Aaron’s Back! Aaron Santmyire APRN-BC, DNP

Caught in the act arguing by Santa.

Caught in the act arguing by Santa.

We are so happy to announce that Aaron Santmyire, APRN-BC, DNP is rejoining our practice.  Aaron worked with us and saw patients in the office in 2011-12.  Since, then he has been working in Madagascar as a medical missionary with Assemblies of God World Missions.

If you think the name sounds familiar, yes Aaron Santmyire and Beth Santmyire-Rosenberger are brother and sister.  When we were little we tended to fight a lot, mainly because I (Beth) was too bossy and Aaron got tired of being bossed around.  Luckily, we have worked through that and are the best of friends now.  In this picture we were playing basketball in the backyard and we got caught arguing by none other than Santa.  We were both a little shocked and embarrassed by Santa catching us in the act arguing again.  Now that you know our family secrets, here is a short interview with Aaron to help you get to know him better….(These are actually questions that I get asked the most about him. )  I had him answer them in his own words…

Where is Madagascar?  Isn’t there a movie about that? Madagascar is the world’s fourth largest island and is located off of the southeast coast of Africa. There definitely is a movie about Madagascar, that is a lot more popular around the world than in Madagascar.

What about your family?  How do your wife and kids like living a missionary lifestyle? I am blessed to be the the husband of one wife named Heather, and two great children Isabelle and Josiah. Our family believes that living and serving is what God has asked us to do. There are some sacrifices, but we are blessed. Honestly, my kids only really know the missionary lifestyle, so it is ordinary to them.

Do you live in a tent or hut or what? Good question, it might sound more exciting if we did, but we do not. We live in a nice house made of mud bricks that are covered with plaster and has a tin roof.  The tin roof allows to always know when it is raining.We have water and electricity sometimes. It is not as dependable as in the United States, but we are grateful when it works.

Aaron & our Dad took Lily fishing last year to catch her first fish.

Aaron & our Dad took Lily fishing last year to catch her first fish.

What are your hobbies and can you do them when you are in Madagascar? I enjoy trout fishing, but there are no trout streams in Madagascar. There are other opportunities to fish, but I have not been successful at all, so I have given up on fishing in Madagascar. I like to run, which I am able to do there. I also enjoy following the Mountaineers in both basketball and football.

I see you have done research on chromoblastomycosis… what in the world is that? Chromoblastomycosis is a chronic fungal infection that normally affects men who work in the rice fields or who work in cutting down the forest for charcoal. They often get stuck with a splinter which introduces the fungus which subsequently develops into lesions on their legs. It is not normally fatal, but becomes infected and has a putrid odor. This odor often causes people to be excluded from communal life, as the odor is overwhelming. We are able to treat patients and see some dramatic changes which allow them to re-enter their community once again.

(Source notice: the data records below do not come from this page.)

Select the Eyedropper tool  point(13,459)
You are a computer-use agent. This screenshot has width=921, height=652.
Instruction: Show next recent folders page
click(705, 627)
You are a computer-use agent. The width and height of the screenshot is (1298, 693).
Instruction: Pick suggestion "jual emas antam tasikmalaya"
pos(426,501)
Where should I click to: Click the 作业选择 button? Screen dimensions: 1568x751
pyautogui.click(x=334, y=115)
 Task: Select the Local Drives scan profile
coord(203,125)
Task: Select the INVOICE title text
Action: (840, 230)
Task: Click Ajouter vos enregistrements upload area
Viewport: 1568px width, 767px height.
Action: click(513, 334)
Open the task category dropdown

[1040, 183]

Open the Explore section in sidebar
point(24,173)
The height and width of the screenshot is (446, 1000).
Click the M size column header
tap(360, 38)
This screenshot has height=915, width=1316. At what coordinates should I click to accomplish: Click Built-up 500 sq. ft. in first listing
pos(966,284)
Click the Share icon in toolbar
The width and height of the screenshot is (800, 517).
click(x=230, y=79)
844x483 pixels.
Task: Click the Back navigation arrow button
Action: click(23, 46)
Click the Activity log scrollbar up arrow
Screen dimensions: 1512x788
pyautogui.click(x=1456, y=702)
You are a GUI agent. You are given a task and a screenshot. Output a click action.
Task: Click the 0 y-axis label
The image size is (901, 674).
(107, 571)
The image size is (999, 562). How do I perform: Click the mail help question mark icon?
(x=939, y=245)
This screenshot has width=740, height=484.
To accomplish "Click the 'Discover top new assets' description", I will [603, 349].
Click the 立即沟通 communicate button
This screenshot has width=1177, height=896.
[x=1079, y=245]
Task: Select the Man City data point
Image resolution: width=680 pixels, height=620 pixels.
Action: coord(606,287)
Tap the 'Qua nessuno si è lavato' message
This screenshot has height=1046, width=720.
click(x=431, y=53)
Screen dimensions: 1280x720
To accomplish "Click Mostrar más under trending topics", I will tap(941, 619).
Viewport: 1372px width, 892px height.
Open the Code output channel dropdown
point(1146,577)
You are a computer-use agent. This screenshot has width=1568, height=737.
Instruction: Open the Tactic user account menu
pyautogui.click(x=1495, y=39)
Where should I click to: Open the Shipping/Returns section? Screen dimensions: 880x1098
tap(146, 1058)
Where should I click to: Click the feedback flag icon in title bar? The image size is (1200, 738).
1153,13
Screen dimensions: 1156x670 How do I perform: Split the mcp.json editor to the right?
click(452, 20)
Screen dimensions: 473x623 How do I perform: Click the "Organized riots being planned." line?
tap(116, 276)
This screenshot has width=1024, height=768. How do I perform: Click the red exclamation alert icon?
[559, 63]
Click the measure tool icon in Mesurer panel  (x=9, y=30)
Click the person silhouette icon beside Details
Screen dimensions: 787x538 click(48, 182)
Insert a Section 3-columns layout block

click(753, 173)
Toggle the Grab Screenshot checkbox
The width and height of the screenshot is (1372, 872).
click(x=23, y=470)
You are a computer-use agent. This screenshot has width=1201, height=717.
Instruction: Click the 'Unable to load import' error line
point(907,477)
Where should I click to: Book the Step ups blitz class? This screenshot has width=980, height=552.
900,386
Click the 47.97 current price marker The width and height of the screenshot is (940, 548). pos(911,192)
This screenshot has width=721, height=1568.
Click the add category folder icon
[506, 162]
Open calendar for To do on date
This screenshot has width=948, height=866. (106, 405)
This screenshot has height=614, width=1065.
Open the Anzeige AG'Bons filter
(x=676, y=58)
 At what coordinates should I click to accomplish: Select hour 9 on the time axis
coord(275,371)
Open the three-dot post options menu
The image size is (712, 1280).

How do you like working with your sister?  That is an easy question. One of the hardest parts about being a missionary is being away from family and missing out on the opportunity of a life time working with my sister. It is truly an unbelievable opportunity, but she has always been supportive of our work as missionaries. My sister and I have always been very close, more like best friends than brother and sister. She is someone who has pioneered the way for me in many areas, and someone I deeply respect.  People often ask if I miss the US, and surprisingly I do not miss the US. However, I miss my family deeply. Getting to work with my sister is always a highlight of my year and one of the areas I really struggle with when deciding to return to the mission field.

Isn’t he the best brother ever?  Aaron will be here in the US for about one year and then will return to Madagascar to continue his work there.  He is a great asset to our practice.

Before we could argue with each other, or my Mom about these outfits.

Before we could argue with each other, or my Mom about these outfits.